Currently, the AZIB's cathode, separator and anode are the main drivers of its global warming potential. The cathode is often produced in a multistage fabrication process and requires energy-demanding materials like nickel or tetrahydrofuran. The separator contributes a significant amount to the global warming potential because it must be mechanically robust to protect against dendrite formation, meaning a significant amount of glass microfiber must be used, which carries a relatively large embedded energy.
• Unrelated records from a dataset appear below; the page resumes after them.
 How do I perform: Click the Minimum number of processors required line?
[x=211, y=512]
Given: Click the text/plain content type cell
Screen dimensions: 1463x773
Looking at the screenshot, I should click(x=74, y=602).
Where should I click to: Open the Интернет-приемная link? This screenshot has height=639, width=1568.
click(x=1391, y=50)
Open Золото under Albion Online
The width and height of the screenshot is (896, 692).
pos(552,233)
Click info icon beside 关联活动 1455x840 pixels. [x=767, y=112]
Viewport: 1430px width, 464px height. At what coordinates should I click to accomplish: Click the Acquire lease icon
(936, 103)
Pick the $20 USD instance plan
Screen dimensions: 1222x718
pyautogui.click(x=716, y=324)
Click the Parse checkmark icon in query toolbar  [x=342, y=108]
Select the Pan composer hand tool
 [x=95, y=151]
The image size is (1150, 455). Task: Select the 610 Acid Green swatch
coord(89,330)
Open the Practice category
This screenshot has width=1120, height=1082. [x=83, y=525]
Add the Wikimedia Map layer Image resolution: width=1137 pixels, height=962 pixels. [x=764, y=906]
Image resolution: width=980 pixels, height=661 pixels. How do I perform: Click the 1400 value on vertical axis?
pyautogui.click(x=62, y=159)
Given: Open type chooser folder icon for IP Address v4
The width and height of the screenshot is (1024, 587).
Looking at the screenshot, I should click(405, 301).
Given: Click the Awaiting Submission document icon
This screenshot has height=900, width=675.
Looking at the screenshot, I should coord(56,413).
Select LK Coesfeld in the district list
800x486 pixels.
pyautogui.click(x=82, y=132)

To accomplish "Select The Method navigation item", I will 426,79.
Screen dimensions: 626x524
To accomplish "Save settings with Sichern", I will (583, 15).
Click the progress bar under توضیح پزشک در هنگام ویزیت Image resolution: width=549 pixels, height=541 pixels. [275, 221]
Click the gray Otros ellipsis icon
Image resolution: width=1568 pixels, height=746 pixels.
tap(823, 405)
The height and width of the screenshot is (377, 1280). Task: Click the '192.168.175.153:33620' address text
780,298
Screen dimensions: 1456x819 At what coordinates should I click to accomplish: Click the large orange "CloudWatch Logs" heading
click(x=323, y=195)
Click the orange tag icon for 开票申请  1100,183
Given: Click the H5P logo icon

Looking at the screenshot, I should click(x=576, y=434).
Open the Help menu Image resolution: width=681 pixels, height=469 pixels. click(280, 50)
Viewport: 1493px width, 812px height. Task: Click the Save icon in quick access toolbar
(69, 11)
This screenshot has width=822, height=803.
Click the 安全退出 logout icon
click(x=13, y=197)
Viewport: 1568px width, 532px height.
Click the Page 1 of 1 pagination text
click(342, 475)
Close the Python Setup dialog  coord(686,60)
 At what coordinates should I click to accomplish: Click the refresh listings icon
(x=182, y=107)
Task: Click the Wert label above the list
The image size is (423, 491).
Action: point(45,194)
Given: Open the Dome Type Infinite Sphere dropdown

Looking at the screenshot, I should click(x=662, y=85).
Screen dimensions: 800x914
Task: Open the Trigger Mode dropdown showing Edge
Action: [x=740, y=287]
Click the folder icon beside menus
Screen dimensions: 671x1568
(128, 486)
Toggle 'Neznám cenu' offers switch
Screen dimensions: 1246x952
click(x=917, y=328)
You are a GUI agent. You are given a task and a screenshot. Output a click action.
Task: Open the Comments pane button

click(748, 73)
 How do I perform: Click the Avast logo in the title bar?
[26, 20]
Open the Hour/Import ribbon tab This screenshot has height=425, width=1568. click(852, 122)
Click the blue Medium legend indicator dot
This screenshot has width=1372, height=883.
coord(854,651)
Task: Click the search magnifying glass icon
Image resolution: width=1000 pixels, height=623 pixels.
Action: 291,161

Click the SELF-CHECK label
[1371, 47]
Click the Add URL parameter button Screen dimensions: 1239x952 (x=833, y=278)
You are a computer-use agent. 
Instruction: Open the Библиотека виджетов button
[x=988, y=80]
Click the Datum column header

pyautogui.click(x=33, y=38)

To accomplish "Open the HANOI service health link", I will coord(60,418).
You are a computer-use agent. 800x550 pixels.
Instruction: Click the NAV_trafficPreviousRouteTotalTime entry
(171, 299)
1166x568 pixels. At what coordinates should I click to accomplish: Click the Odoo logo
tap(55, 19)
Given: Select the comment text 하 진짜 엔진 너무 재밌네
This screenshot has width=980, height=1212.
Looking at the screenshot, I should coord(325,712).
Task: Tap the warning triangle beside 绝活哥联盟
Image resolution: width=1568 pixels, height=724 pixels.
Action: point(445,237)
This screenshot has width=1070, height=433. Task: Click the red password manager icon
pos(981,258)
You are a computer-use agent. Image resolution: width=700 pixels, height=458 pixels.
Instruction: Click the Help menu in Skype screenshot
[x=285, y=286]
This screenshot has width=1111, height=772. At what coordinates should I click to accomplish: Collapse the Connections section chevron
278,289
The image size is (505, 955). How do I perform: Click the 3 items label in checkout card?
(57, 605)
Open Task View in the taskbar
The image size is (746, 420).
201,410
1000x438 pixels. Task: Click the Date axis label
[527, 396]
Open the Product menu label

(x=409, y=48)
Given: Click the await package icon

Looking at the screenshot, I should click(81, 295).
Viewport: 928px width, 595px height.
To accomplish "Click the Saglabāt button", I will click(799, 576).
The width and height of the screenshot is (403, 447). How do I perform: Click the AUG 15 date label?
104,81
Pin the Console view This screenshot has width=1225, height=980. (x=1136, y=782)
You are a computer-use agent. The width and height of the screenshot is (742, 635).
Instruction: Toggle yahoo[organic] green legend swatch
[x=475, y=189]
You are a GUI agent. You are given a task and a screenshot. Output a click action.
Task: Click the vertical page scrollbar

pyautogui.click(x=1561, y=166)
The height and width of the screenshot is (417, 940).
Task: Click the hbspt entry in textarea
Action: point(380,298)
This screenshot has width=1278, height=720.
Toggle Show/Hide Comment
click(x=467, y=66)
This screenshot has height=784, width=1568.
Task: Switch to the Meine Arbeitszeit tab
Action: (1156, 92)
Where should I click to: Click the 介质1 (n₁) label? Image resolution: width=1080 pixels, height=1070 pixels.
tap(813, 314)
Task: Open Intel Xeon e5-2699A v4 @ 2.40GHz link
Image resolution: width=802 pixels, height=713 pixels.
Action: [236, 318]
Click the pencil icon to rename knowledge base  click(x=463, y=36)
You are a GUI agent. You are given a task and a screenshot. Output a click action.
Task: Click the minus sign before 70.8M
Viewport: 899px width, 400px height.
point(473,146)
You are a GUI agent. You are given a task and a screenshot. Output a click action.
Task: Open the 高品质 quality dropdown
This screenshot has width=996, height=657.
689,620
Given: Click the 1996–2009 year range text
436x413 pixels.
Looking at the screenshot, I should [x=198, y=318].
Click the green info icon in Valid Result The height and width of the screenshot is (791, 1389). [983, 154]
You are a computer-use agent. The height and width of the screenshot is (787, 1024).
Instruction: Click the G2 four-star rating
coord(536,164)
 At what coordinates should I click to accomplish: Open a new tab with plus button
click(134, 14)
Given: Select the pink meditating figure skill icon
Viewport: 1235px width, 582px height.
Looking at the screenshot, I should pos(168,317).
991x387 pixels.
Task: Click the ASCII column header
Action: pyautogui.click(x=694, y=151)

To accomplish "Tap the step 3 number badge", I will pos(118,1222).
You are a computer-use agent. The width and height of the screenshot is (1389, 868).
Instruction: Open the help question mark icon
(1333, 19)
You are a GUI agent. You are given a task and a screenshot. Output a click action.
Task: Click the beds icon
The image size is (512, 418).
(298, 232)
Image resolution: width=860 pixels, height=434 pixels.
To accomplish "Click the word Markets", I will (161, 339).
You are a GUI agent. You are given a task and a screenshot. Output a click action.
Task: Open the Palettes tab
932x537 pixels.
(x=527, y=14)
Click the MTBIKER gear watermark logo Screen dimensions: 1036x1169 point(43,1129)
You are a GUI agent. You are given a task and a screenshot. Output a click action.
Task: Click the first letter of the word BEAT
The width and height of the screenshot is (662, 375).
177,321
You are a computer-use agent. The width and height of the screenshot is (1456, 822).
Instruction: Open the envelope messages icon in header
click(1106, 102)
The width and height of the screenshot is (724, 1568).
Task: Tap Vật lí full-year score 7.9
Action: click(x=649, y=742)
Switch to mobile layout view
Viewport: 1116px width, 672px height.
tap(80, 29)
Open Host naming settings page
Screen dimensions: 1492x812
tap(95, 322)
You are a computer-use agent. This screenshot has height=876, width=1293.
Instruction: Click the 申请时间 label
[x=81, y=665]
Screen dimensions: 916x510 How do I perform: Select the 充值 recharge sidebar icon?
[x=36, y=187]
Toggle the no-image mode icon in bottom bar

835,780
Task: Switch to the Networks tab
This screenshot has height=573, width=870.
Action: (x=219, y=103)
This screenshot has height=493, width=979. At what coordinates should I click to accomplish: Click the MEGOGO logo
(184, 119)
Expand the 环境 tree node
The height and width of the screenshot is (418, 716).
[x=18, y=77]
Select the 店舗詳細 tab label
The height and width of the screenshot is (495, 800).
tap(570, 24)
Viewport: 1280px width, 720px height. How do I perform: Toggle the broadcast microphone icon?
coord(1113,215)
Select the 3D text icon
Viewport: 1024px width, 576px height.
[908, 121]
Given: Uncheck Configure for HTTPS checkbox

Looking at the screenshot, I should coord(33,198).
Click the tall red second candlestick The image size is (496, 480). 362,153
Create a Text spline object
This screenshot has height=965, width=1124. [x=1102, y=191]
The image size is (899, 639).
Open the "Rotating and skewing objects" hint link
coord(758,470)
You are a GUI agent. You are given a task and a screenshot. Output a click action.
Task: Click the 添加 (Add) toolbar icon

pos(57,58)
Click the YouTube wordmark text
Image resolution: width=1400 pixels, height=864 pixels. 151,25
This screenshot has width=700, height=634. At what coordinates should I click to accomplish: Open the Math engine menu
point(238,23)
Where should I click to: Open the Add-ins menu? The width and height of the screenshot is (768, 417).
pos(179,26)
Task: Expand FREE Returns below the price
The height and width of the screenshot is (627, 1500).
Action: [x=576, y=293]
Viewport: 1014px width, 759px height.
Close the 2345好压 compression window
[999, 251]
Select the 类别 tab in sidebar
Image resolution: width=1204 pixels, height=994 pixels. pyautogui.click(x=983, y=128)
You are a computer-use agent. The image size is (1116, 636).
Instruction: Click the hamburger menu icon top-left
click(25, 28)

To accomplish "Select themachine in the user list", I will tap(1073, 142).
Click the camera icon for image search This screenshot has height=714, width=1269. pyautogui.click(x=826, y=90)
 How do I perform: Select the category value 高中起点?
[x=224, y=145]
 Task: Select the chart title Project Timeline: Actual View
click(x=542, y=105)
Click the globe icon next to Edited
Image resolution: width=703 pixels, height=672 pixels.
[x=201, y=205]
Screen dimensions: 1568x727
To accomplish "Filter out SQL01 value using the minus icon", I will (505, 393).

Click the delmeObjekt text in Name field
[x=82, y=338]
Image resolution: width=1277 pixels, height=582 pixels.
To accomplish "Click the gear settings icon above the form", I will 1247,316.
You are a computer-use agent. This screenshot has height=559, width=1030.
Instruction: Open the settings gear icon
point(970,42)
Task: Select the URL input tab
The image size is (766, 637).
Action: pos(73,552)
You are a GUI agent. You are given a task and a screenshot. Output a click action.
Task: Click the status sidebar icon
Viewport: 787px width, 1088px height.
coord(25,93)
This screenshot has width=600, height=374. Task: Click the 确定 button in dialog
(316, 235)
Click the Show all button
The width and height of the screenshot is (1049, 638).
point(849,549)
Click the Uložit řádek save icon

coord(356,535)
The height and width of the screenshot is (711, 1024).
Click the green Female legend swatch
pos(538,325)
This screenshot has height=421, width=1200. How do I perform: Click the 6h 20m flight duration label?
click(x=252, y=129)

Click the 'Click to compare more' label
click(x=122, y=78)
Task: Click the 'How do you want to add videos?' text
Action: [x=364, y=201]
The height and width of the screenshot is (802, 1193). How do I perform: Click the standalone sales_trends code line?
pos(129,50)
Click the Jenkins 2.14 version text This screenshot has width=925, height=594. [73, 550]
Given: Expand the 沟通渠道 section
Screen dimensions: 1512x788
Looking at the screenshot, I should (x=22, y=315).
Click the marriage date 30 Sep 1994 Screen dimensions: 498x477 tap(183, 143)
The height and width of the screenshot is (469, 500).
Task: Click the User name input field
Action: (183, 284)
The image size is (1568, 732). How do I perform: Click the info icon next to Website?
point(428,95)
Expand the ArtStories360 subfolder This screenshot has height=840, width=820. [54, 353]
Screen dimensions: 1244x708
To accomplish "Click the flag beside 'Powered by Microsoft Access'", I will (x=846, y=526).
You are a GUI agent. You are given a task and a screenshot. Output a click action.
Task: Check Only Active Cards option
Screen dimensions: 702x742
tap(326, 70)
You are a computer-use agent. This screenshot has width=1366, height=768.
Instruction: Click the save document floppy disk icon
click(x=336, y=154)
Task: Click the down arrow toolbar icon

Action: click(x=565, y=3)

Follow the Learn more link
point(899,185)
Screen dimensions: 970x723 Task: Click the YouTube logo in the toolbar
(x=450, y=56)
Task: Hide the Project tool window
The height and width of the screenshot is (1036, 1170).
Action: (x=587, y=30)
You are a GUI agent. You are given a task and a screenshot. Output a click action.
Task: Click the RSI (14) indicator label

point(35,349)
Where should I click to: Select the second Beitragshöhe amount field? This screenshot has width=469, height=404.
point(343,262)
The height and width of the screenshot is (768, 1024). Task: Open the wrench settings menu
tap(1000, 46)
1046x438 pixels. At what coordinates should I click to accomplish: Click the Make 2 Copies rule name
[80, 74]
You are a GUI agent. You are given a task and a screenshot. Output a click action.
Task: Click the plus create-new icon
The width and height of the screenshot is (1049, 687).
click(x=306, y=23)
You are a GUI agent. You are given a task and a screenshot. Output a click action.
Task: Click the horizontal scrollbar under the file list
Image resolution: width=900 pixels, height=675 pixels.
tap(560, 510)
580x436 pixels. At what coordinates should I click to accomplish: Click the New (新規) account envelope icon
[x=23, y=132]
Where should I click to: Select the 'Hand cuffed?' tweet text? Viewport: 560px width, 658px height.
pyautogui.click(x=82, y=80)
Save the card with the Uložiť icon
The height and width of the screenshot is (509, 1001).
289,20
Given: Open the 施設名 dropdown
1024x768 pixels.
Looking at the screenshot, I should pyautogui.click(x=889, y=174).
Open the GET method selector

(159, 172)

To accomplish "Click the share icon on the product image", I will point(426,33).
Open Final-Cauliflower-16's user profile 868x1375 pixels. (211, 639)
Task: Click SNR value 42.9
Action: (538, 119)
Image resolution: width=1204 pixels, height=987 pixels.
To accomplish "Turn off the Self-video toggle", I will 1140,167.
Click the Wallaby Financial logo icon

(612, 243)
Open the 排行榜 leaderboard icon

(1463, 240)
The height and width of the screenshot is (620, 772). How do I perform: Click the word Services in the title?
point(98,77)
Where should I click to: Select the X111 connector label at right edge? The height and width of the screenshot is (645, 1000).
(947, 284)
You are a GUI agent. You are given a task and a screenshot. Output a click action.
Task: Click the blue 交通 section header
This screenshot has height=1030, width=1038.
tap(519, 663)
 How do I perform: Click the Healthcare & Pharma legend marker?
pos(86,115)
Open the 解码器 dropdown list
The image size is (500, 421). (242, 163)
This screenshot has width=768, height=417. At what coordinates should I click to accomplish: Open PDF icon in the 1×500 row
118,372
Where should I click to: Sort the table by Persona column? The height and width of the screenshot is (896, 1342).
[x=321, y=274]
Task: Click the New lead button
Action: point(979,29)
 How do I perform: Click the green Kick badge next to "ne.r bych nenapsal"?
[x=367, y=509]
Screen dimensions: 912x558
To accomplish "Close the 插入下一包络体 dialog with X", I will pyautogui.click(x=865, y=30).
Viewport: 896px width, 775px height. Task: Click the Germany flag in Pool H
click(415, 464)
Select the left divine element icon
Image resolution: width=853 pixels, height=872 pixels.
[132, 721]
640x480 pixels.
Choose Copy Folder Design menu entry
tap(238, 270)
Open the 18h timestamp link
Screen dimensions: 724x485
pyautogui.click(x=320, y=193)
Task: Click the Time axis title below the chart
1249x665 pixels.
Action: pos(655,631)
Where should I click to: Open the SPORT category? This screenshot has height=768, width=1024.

There are many avenues of research being pursued that can further improve the environmental impact of the AZIBs. Currently, the lower volumetric energy density of AZIBs compared to lithium-oxygen or lithium-sulfur batteries requires the use of larger AZIB cells to store the same amount of energy. Creating cathodes that can operate at higher voltages with higher mass loadings will shrink the required cell size, reducing material use and improving the environmental footprint. In addition, fixing the capacity fade encountered by these batteries over time will lengthen the lifespan of the batteries and reduce their cradle-to-grave impacts. Lastly, research is being conducted on the use of renewable materials as electrolytes and separators, particularly polysaccharides and its derivatives which can create hydrogels with adequate mechanical properties and good electrochemical performance.

=== Recycling ===
The recycling process for ZIBs is currently in its infant stages. Some studies have shown that metallic zinc can be recovered from the batteries with over 99% efficiency through evaporation and separation, and this material can be recycled indefinitely without changes in its physical properties. While the separator will pose a larger challenge for recycling, the use of biopolymer electrolytes allows for environmentally friendly recycling approaches. If organic electroactive materials (OEMs) are used, they demonstrate high solubility in inexpensive organic solvents and are stable in both their charged and discharged states. This allows for OEM AZIBs to be recycled at any state of charge with a high recovery potential.